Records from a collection
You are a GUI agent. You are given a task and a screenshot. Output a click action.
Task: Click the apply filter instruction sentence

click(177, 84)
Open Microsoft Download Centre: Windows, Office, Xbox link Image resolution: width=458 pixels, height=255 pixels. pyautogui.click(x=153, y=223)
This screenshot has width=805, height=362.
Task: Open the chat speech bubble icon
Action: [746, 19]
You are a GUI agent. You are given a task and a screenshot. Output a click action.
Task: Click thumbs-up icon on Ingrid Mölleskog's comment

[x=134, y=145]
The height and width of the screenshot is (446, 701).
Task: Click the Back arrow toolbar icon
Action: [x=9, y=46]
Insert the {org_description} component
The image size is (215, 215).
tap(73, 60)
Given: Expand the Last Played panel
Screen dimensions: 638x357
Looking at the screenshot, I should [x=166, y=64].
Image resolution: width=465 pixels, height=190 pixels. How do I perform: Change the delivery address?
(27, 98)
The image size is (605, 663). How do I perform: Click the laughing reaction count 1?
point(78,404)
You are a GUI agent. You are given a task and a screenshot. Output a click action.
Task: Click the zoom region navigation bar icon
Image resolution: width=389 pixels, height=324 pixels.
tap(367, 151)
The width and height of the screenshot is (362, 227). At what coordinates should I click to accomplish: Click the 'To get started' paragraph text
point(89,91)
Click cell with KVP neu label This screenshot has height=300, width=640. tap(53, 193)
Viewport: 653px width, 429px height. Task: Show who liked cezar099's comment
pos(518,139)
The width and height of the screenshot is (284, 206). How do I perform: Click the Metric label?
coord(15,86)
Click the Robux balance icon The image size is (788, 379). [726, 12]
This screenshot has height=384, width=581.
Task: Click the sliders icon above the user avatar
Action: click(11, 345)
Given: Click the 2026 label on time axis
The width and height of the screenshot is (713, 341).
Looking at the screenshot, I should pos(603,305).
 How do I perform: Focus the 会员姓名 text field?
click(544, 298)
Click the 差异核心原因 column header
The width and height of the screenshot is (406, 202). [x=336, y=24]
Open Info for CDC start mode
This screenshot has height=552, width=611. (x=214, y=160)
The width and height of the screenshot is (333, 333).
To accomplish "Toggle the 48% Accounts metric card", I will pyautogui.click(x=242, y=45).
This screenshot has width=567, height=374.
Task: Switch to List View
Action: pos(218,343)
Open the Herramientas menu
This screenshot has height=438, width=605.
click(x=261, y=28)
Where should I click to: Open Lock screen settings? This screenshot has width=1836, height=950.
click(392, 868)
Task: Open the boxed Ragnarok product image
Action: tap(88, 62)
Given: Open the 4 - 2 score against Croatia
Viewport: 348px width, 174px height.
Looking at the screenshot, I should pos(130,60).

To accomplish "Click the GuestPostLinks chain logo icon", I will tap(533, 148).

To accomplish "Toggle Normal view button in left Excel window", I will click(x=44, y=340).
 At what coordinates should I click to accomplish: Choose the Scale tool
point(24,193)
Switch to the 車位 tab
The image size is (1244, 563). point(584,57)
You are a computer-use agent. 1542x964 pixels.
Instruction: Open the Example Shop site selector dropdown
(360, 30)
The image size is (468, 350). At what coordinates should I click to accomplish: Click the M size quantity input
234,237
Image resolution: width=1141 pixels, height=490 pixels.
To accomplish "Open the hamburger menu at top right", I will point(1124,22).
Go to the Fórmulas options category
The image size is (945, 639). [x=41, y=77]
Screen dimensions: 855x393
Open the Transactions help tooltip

**Task statement:**
Write an exact transcription of every entry above.

**Task result:**
You are a GUI agent. You are given a task and a screenshot. Output a click action.
Task: Click the apply filter instruction sentence

click(177, 84)
Open Microsoft Download Centre: Windows, Office, Xbox link Image resolution: width=458 pixels, height=255 pixels. pyautogui.click(x=153, y=223)
This screenshot has width=805, height=362.
Task: Open the chat speech bubble icon
Action: [746, 19]
You are a GUI agent. You are given a task and a screenshot. Output a click action.
Task: Click thumbs-up icon on Ingrid Mölleskog's comment

[x=134, y=145]
The height and width of the screenshot is (446, 701).
Task: Click the Back arrow toolbar icon
Action: [x=9, y=46]
Insert the {org_description} component
The image size is (215, 215).
tap(73, 60)
Given: Expand the Last Played panel
Screen dimensions: 638x357
Looking at the screenshot, I should [x=166, y=64].
Image resolution: width=465 pixels, height=190 pixels. How do I perform: Change the delivery address?
(27, 98)
The image size is (605, 663). How do I perform: Click the laughing reaction count 1?
point(78,404)
You are a GUI agent. You are given a task and a screenshot. Output a click action.
Task: Click the zoom region navigation bar icon
Image resolution: width=389 pixels, height=324 pixels.
tap(367, 151)
The width and height of the screenshot is (362, 227). At what coordinates should I click to accomplish: Click the 'To get started' paragraph text
point(89,91)
Click cell with KVP neu label This screenshot has height=300, width=640. tap(53, 193)
Viewport: 653px width, 429px height. Task: Show who liked cezar099's comment
pos(518,139)
The width and height of the screenshot is (284, 206). How do I perform: Click the Metric label?
coord(15,86)
Click the Robux balance icon The image size is (788, 379). [726, 12]
This screenshot has height=384, width=581.
Task: Click the sliders icon above the user avatar
Action: click(11, 345)
Given: Click the 2026 label on time axis
The width and height of the screenshot is (713, 341).
Looking at the screenshot, I should pos(603,305).
 How do I perform: Focus the 会员姓名 text field?
click(544, 298)
Click the 差异核心原因 column header
The width and height of the screenshot is (406, 202). [x=336, y=24]
Open Info for CDC start mode
This screenshot has height=552, width=611. (x=214, y=160)
The width and height of the screenshot is (333, 333).
To accomplish "Toggle the 48% Accounts metric card", I will pyautogui.click(x=242, y=45).
This screenshot has width=567, height=374.
Task: Switch to List View
Action: pos(218,343)
Open the Herramientas menu
This screenshot has height=438, width=605.
click(x=261, y=28)
Where should I click to: Open Lock screen settings? This screenshot has width=1836, height=950.
click(392, 868)
Task: Open the boxed Ragnarok product image
Action: tap(88, 62)
Given: Open the 4 - 2 score against Croatia
Viewport: 348px width, 174px height.
Looking at the screenshot, I should pos(130,60).

To accomplish "Click the GuestPostLinks chain logo icon", I will tap(533, 148).

To accomplish "Toggle Normal view button in left Excel window", I will click(x=44, y=340).
 At what coordinates should I click to accomplish: Choose the Scale tool
point(24,193)
Switch to the 車位 tab
The image size is (1244, 563). point(584,57)
You are a computer-use agent. 1542x964 pixels.
Instruction: Open the Example Shop site selector dropdown
(360, 30)
The image size is (468, 350). At what coordinates should I click to accomplish: Click the M size quantity input
234,237
Image resolution: width=1141 pixels, height=490 pixels.
To accomplish "Open the hamburger menu at top right", I will point(1124,22).
Go to the Fórmulas options category
The image size is (945, 639). [x=41, y=77]
Screen dimensions: 855x393
Open the Transactions help tooltip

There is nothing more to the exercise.